### Page extract

════════════════

Now let’s say once you have this prediction and once we are done with the actual release, we would have the actual defect count in the JIRA. Again to see this let’s move back again to some past release. Let’s move back again to release 7.0. If you look at the chart, you would see the charts are basically same with a small marker in the shape of triangle right over here. These are the actual counts of the defects that are found during the release.
For example for 7.0 release of test case, the tool predicted the defect range of 24 to 36, whereas the actual defect count that was found was 28. Similarly for test suits module, the predicted defect range was around 23 to 34 and the actual count was 30. In the same way, you can see the actual versus prediction comparison for all the modules by using the scroll bar. If you look at this module right generate the actual number of defects that were found during the release was slightly more than the predicted defect.
Another cool thing about this is the recommendation that it provides. Again let’s move back to the upcoming release 7.0.2 again. If you click on the arrow on the right side, what you would see is a small window popping up. It has recommendation based on modules for the project. Let’s have a look at some of the recommendations. For test case module, what it has recommended is you need to cover this module thoroughly. It mentions that functional testing with high medium and low priority test cases.
Another tool thing that it predicts is, we need to have early regression cycle for this module. Normally, regression cycle we start late in the sprint or late in the release, but in this case the tool recommended that it is advisable to start regression cycle early. Then another recommendation is to allocate QA engineer one. The way to interpret this is the tool has analyzed the defect and work done by QA engineer one in the JIRA, and based on his work and defect raised on this module he has recommended, the tool has recommended QA engineer one.
The way we interpret this is we can assign QA engineer one over here, or assign some resource having similar skill set for this module. Now let’s take for example another prediction. Let’s say, for example, this aggregation screen. In this case, what it has recommended is we should follow functional testing for high and medium priority test cases, and again in addition, we should also do exploratory testing. In this case, in case we are running short of time, the low priority test cases for this module are at less risk, and we can skip that if we want to manage time or we want to shift priorities.
Another tool feature that you see is the test configuration button right under the top of this recommendation window. If you open this, you would see the module name on the leftmost column, and in the extreme right three columns you would see the high, medium and low. Those are priority of the test cases. If you see in the recommendation we saw that the test case module we should execute high, medium and low priority test cases.
These are already checked over here. Same way for execution screen, we should execute high and medium test cases and the low priority test cases were not recommended for the tool. So, for low priority, this is unchecked. These checkboxes are editable. Let’s say the tool recommended that we should execute only high and medium test cases. However, if we think that we should also execute low test cases, then we can check this. These fields are editable. We can overwrite tool recommendation through this checkbox.
Once you click “start test run” it would trigger the automation scripts that would run the selective test cases to get the coverage mentioned in the recommendations. All right, these are basically screenshots of predicted vulnerability which we already saw in the demo. Then these are the screenshots for defect range. We can also see the actual defect by the triangle marker. These are actual vulnerabilities. These are comparisons. These are actual defect count, and finally the comparison. This is the same recommendation window which we walked through just few minutes back.

════════════════

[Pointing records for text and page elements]
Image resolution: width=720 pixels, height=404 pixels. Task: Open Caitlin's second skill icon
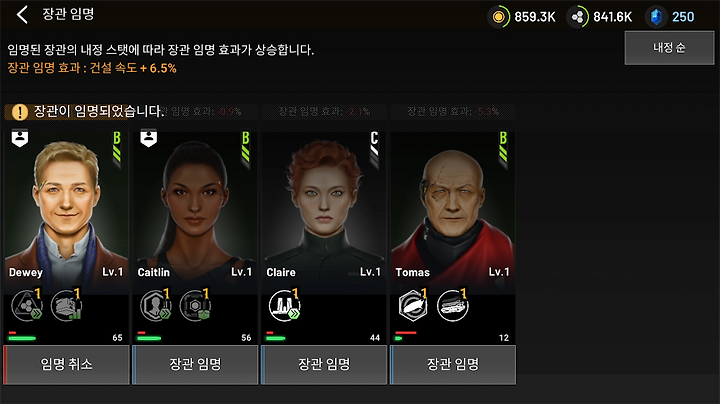[x=195, y=305]
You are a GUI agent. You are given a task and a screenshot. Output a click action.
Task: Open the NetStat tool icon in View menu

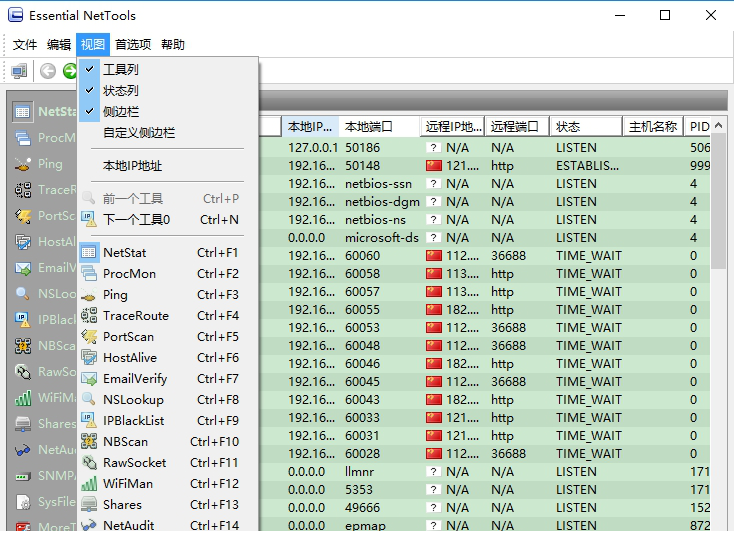(89, 253)
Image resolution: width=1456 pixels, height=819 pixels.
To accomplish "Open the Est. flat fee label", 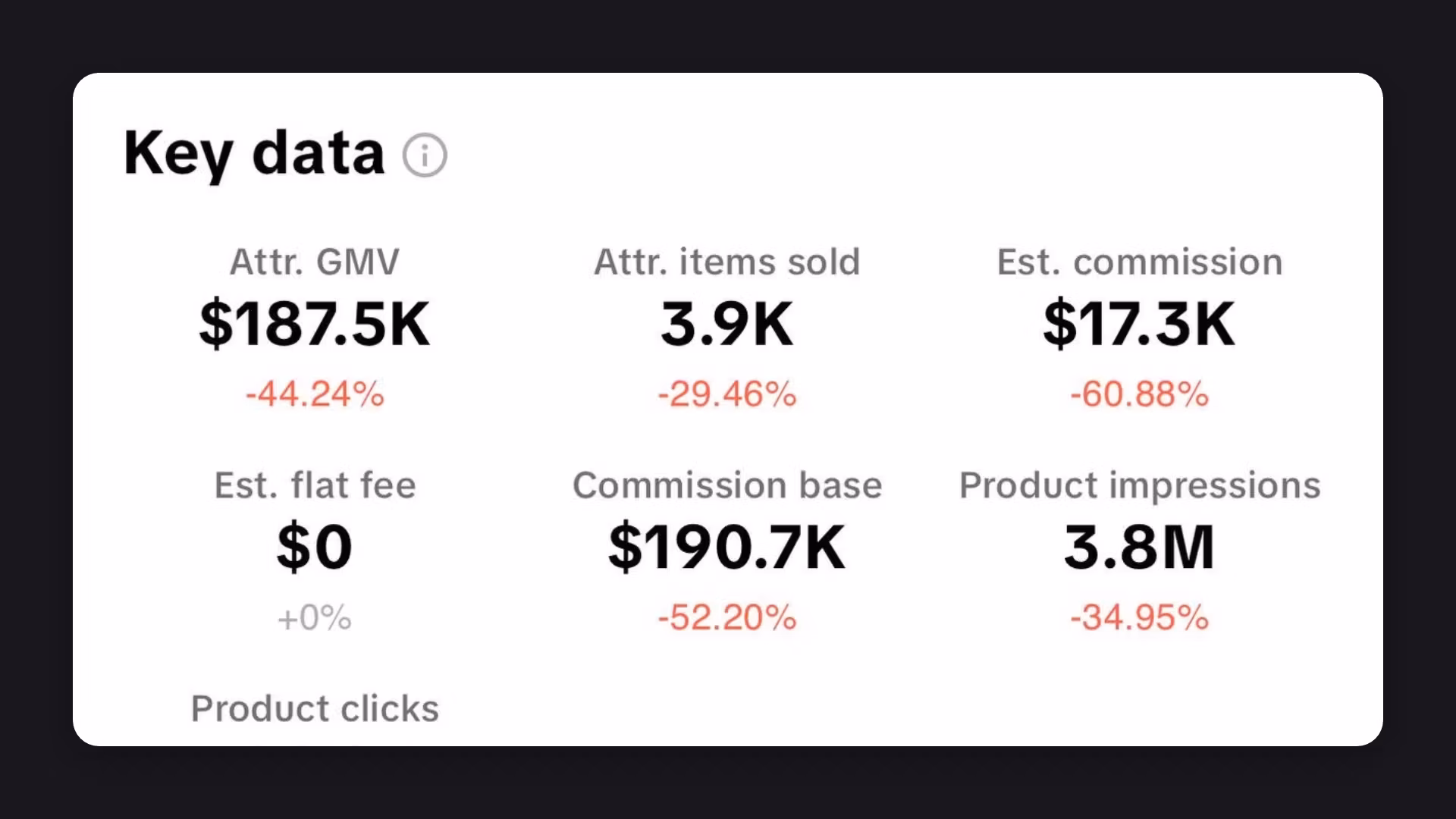I will 315,485.
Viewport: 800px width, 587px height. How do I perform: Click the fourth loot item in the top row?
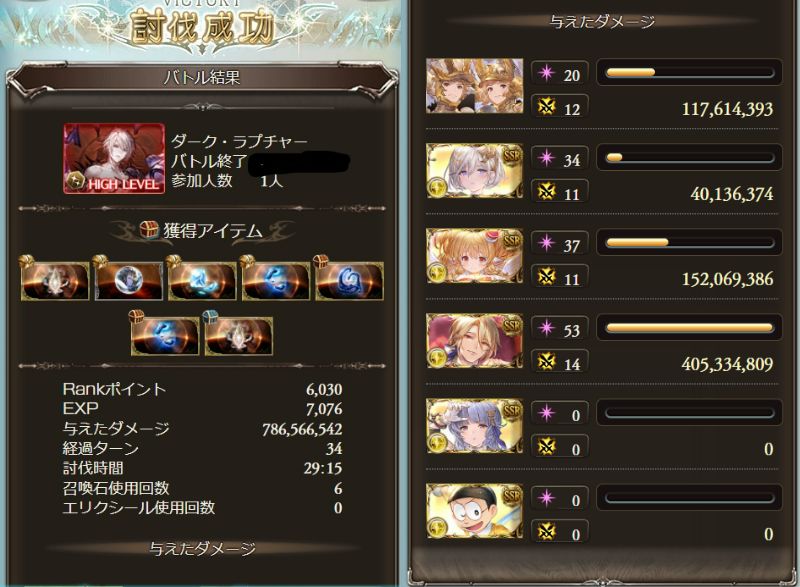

════════════════

### What to do
(A) Transcribe the defect prediction walkthrough from "Another cool thing" to "high medium and low priority test cases.".
(B) Go on with the defect prediction walkthrough from the point where it stops.
The material has no part in this.

### Final answers
(A)
Another cool thing about this is the recommendation that it provides. Again let’s move back to the upcoming release 7.0.2 again. If you click on the arrow on the right side, what you would see is a small window popping up. It has recommendation based on modules for the project. Let’s have a look at some of the recommendations. For test case module, what it has recommended is you need to cover this module thoroughly. It mentions that functional testing with high medium and low priority test cases.

(B)
Now, the most important thing about this algorithm is it is self-learning. As you feed more and more data to the algorithm, it keeps on improving itself and thereby improving the accuracy. Let’s say you feed the data of six versions to the algorithm, and if you feed more number of data, let’s say 10 or 11 versions, it would be more accurate. In other words, if you translate in real-life scenario, let’s say you have predictions for six release and by the time you do another four release, so total 10 release, the prediction of tool would be getting better and better. It gets better and better as we do more and more releases.
These are the integration– it works with JIRA, it works with Quality Center, Mantis, Bugzilla. All right, what are the actual benefits that we can achieve? First of all, based on the recommendations or the predictions given by the tool, we know how to channelize our effort to gain maximum efficiency from our QA activities. We can define scope with more precision, we can have better schedule with less margin of error, and we can also figure out what kind of skill set would be ideally suited for testing of particular types of modules so that we can gain maximum out of our testing efforts.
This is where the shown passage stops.